NHKを政治権力から引き離し、日本の情報空間の歪みを是正することが日本の民主主義を確立するうえで喫緊の課題になっている。
政治の体制を決定する直接の決め手は国政選挙である。
国政選挙に主権者である国民が十分、その権力を行使しない。
投票率が低いということが第一の問題だ。
政治を決定する権限を持ちながらその権限を行使しない。権限を行使しないで結果としての政治に不平を述べても筋は通らない。
政治を望ましいものにしようという考えがあるなら、最大の権力行使の機会である選挙に参加することは必須の条件だ。
第二の問題は、選挙の際に影響力を発揮するエンジンが「強者」に偏っていることだ。
これにも「資金力」が絡む。「資金力」のある資本が資金を投下して選挙運動を行う。資金力に乏しい一般市民はこれに対抗することが難しい。
そして、かつては「労働組合」が市民、一般国民の立場に立った行動を示したが、様相を著しく異にし始めた。
最大の労働組合組織である「連合」傘下の組合の多数が、市民の側ではなく大資本の側に立つ行動を示し始めたことだ。
もっとも象徴的な例が「原発問題」だ。連合傘下の組合のなかに、原発産業に組み込まれている企業が多数存在する。
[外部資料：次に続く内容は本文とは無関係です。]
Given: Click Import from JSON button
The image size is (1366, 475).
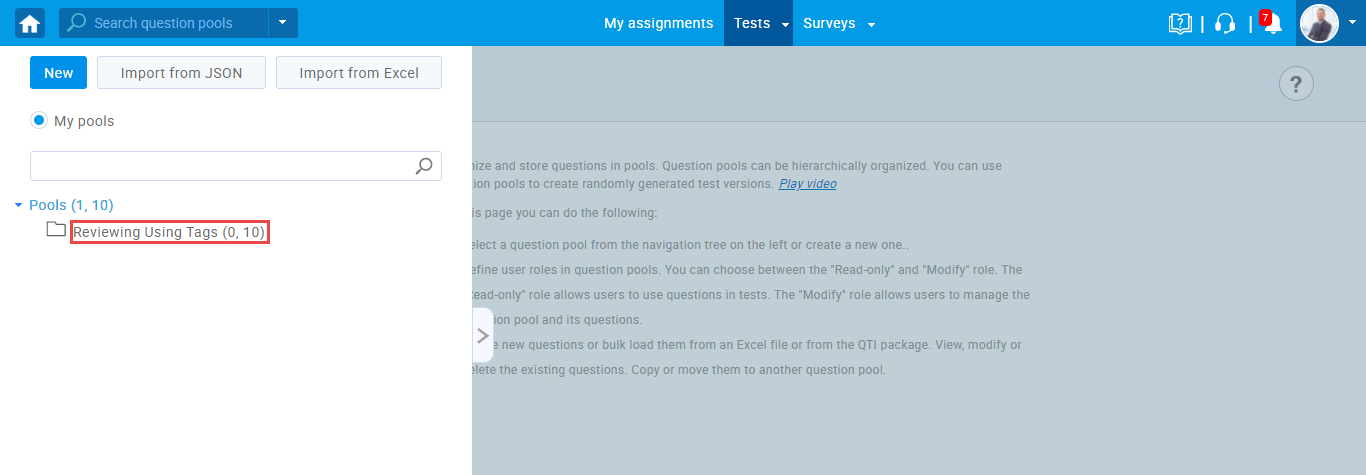Looking at the screenshot, I should point(181,73).
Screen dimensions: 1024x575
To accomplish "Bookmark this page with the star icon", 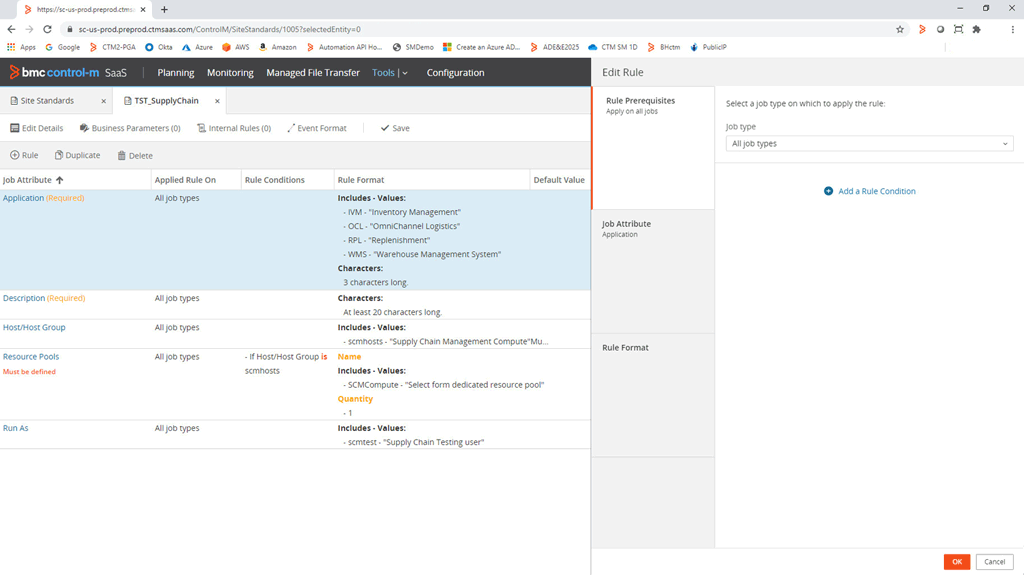I will pos(900,29).
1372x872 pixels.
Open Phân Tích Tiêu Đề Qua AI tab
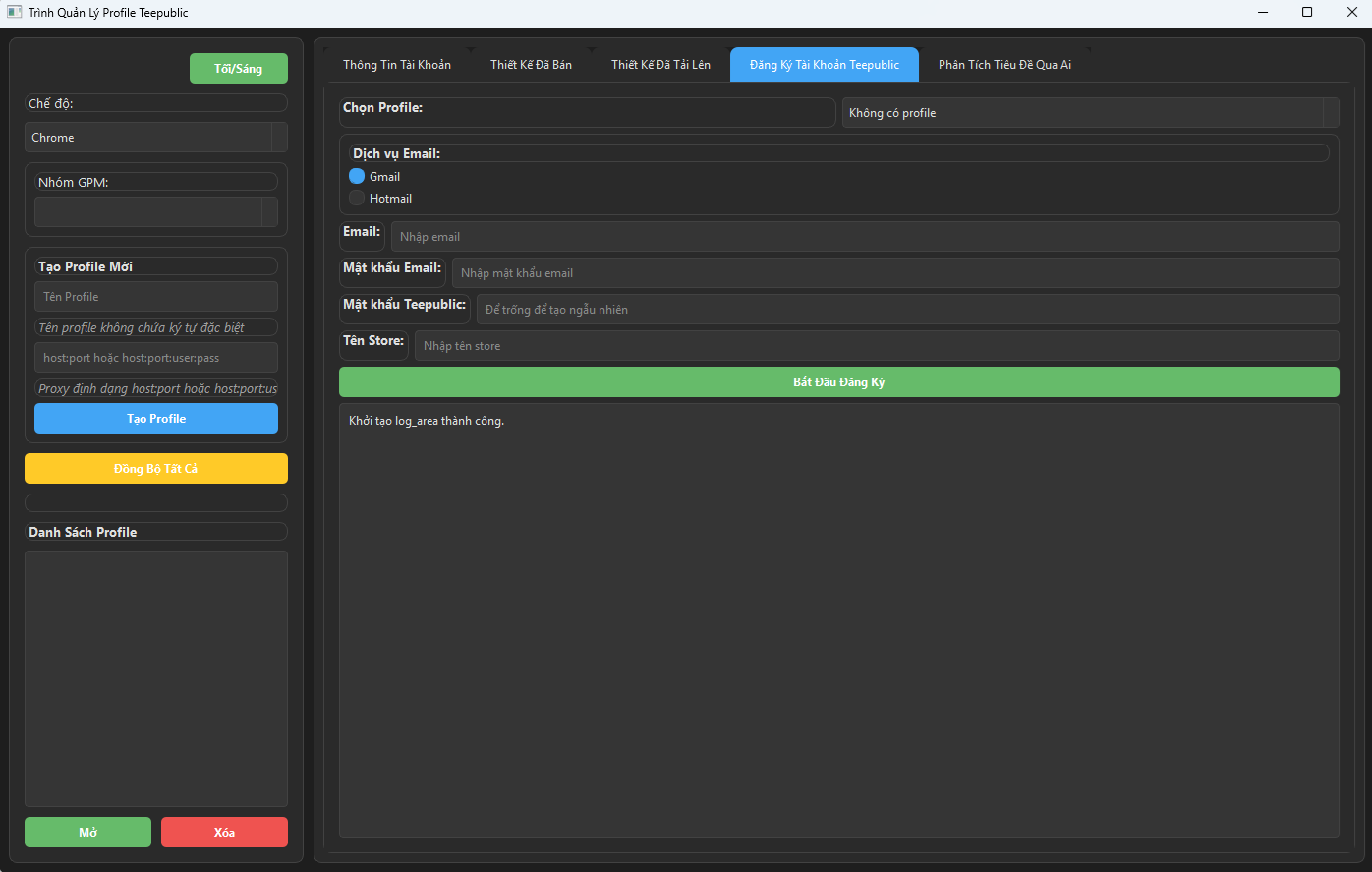tap(1004, 65)
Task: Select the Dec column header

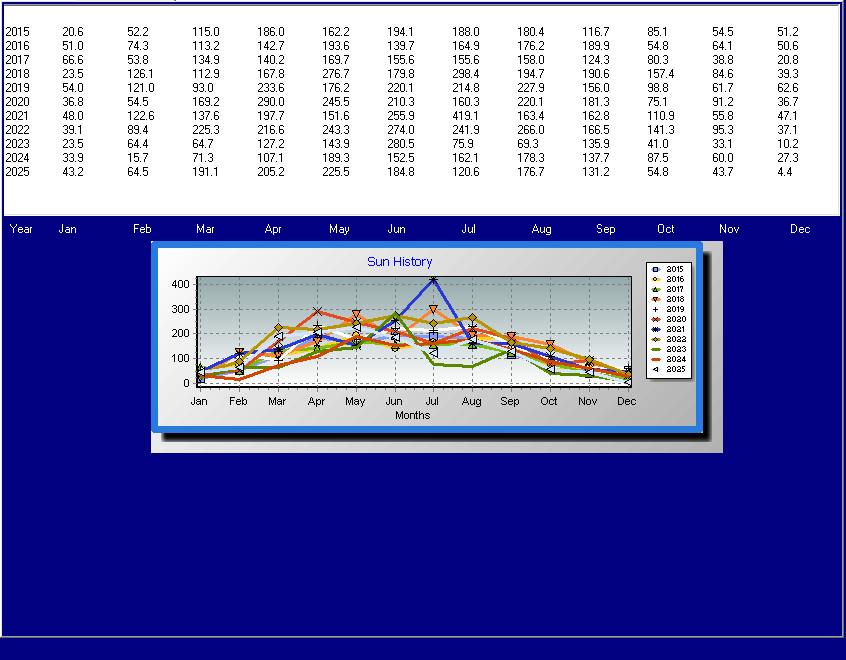Action: (800, 229)
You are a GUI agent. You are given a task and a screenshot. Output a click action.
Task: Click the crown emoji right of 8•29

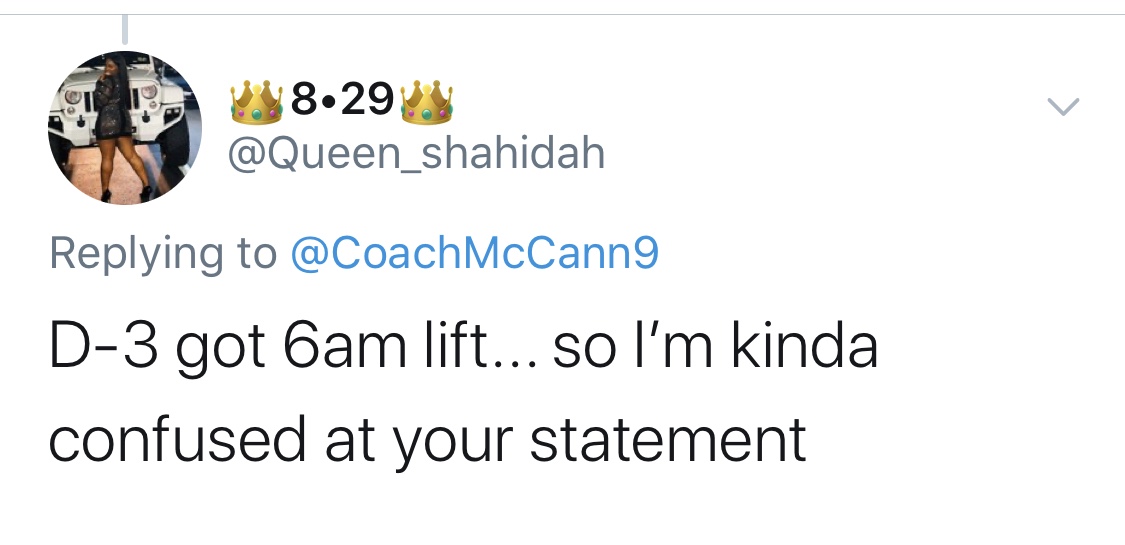426,103
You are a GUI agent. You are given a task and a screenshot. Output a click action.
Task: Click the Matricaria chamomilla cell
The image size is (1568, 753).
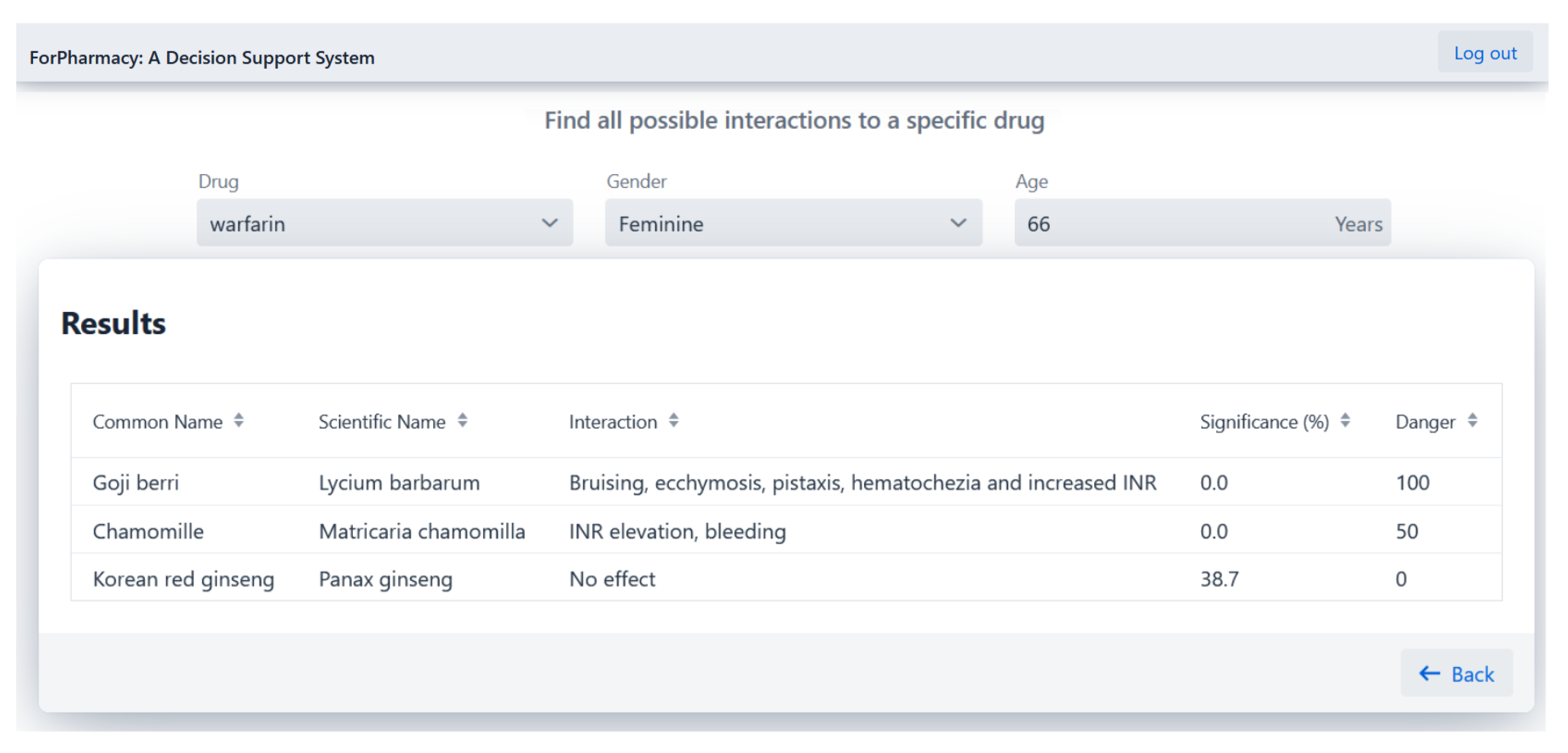point(422,531)
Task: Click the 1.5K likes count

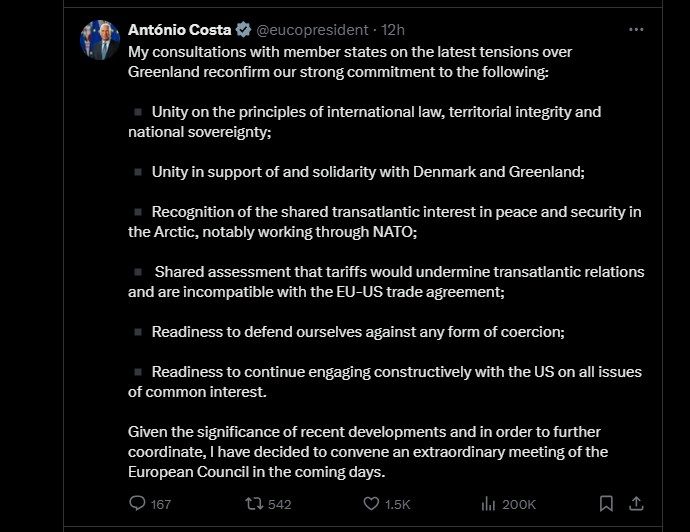Action: [x=397, y=505]
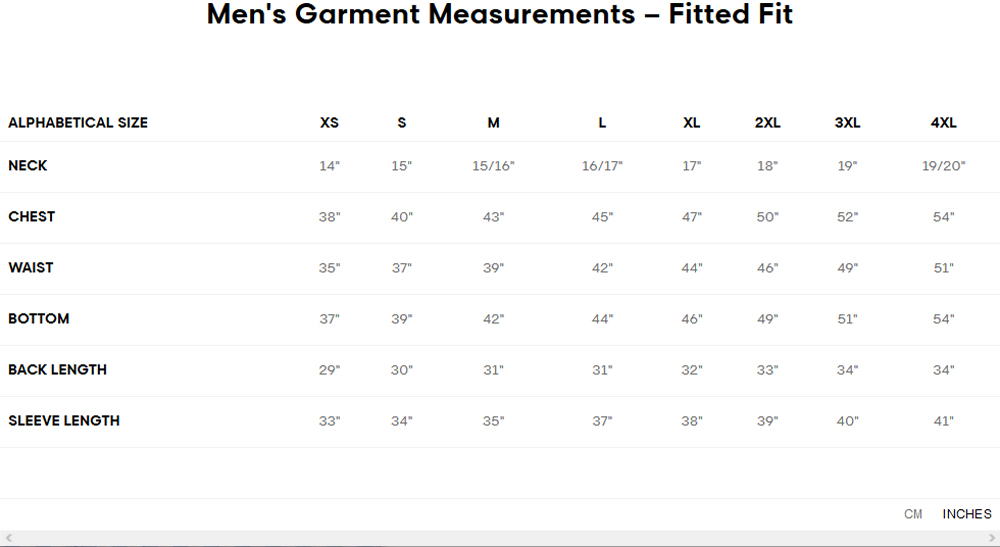Click the M size column header
Viewport: 1000px width, 547px height.
tap(493, 122)
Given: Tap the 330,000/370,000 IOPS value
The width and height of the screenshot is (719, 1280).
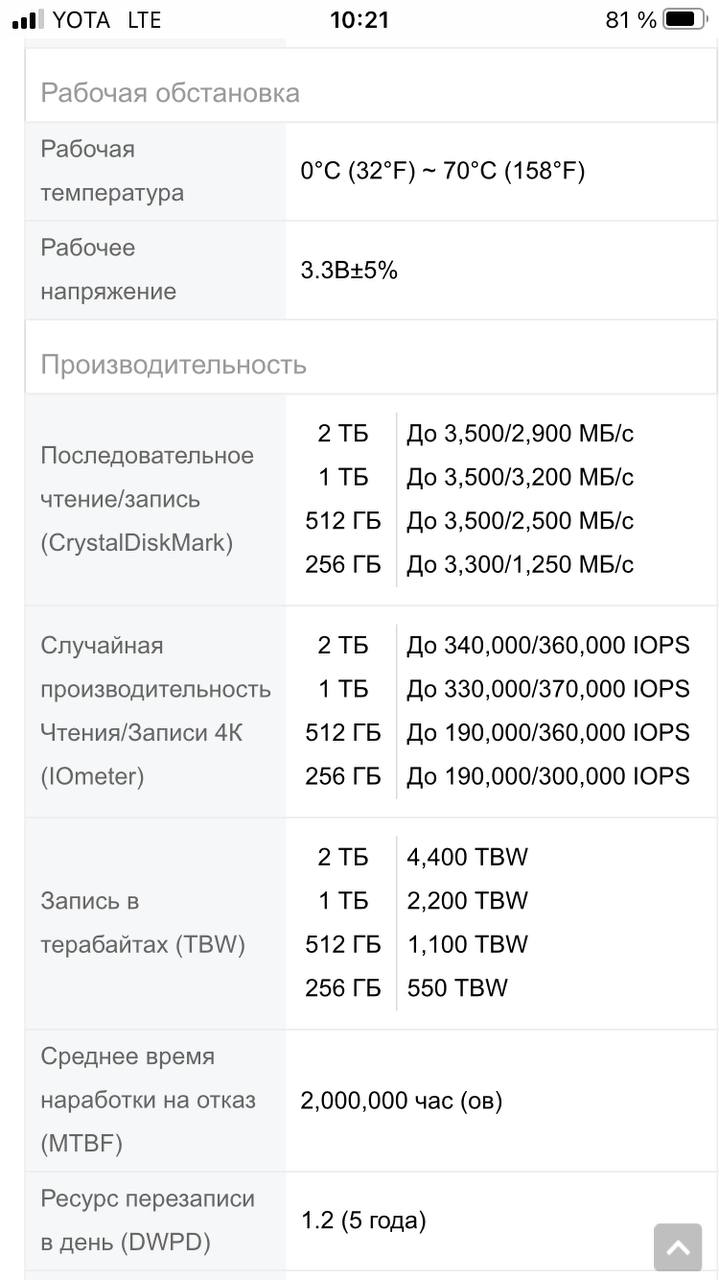Looking at the screenshot, I should 548,689.
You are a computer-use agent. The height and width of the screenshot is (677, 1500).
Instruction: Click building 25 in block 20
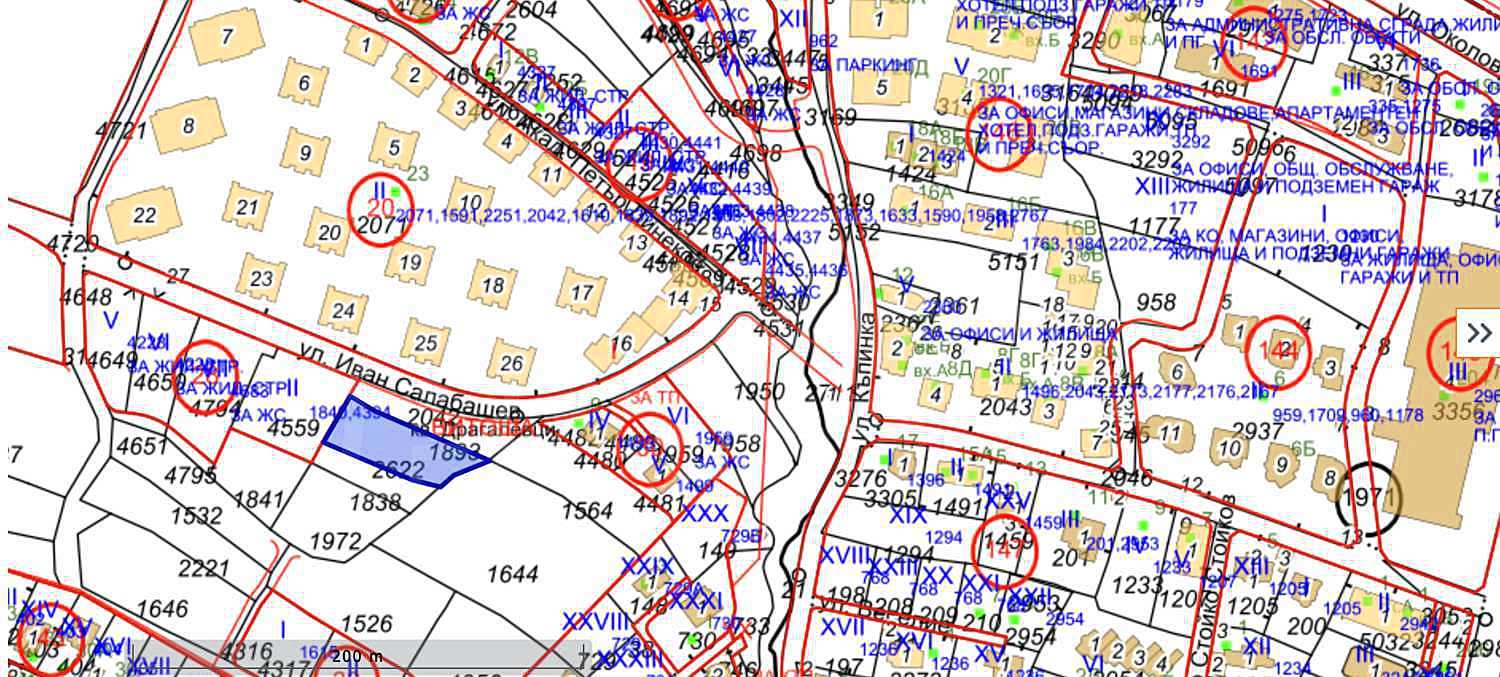click(x=426, y=344)
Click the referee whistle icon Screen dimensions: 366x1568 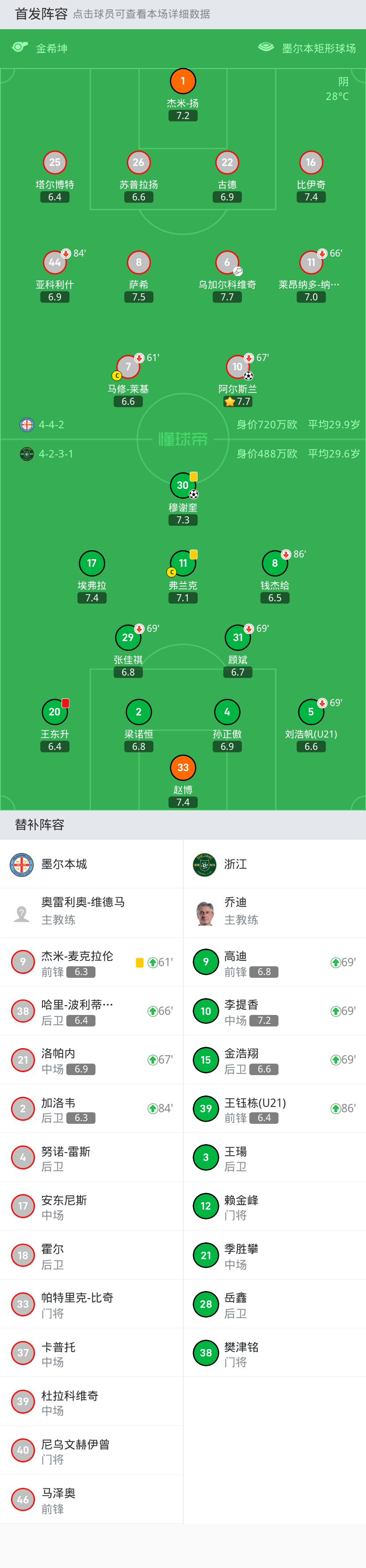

これらの企業、業界の労働組合が市民の側ではなく、資本の側に立つ主張を示しているのだ。
これらの大きな障害があるから、企業献金を禁止する、政治活動資金に上限を設ける、労働組合の行動を糺す、などの措置が必要だが、まずは、すべての有権者が国政選挙に参加することを私たちが推進する必要があるだろう。
主権者国民が意識改革をして積極的に行動するなら、必ず政治状況を変えることができる。
「為せば成る 為さねば成らぬ なにごとも
成らぬは人の 為さぬなりけり」
の言葉をしっかり胸に刻みたい。